■ **Objective**: Pick up the Crewship audit-watcher notes after their last paragraph and write the next part in the same style.

** start of Extracted text **

The watcher is host-side, not container-side. If you run Crewship in an environment where the crew bind-mount lives on a filesystem that doesn’t propagate inotify events (some Docker-Desktop-on-macOS configurations under heavy load), the watcher falls back to a 30 s polling sweep. The fallback is correct but laggy; rows appear ~30 s after the write, not synchronously.
written_by is the provenance field. "audit-watcher" means the watcher caught the write; "sidecar" means the agent went through /memory/write. Don’t filter written_by != "audit-watcher" thinking you’re filtering out the watcher’s noise — you’d be hiding ~75% of real-world writes.
Stats recomputes on every read. It does not read a cached snapshot. On large workspaces (>100k rows) the query can take several seconds. There’s no rate limit; cache client-side if you poll.

** end of Extracted text **
** start of Provided material **

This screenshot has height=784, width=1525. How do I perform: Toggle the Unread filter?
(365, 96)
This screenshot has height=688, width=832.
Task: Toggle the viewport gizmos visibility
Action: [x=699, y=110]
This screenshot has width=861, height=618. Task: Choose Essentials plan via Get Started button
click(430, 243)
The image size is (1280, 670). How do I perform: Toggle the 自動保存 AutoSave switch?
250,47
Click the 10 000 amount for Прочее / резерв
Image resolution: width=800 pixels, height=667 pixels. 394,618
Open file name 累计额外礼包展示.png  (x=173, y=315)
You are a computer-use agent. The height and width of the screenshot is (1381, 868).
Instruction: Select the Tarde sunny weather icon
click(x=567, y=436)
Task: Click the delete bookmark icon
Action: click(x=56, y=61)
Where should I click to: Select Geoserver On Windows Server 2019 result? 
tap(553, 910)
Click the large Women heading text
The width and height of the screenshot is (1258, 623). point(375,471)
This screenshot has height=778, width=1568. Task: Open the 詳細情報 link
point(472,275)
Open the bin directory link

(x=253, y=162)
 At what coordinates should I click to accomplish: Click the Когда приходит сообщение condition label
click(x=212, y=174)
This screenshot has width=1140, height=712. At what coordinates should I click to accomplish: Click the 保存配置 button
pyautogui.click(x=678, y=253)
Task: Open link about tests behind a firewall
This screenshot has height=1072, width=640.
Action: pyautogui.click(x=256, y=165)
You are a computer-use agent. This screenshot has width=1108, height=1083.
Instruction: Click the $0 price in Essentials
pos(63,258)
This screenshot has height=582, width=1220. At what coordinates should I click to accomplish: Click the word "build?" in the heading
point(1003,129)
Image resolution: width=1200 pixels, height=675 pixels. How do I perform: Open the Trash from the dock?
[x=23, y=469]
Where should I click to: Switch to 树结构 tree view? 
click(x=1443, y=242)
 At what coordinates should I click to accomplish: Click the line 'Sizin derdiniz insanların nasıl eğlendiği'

** end of Provided material **

■ **Response**:
Content endpoint reads from disk, not from the DB blob. The memory_versions row records SHA + path; the content endpoint resolves the path, verifies the SHA, and streams the bytes. If the on-disk file has drifted from what the row claims (manual edit, restored backup, etc.) the endpoint returns 500 with blob integrity check failed (sha mismatch) and logs at error level. This is the only place that mismatch surfaces — keep an eye on it after restore operations.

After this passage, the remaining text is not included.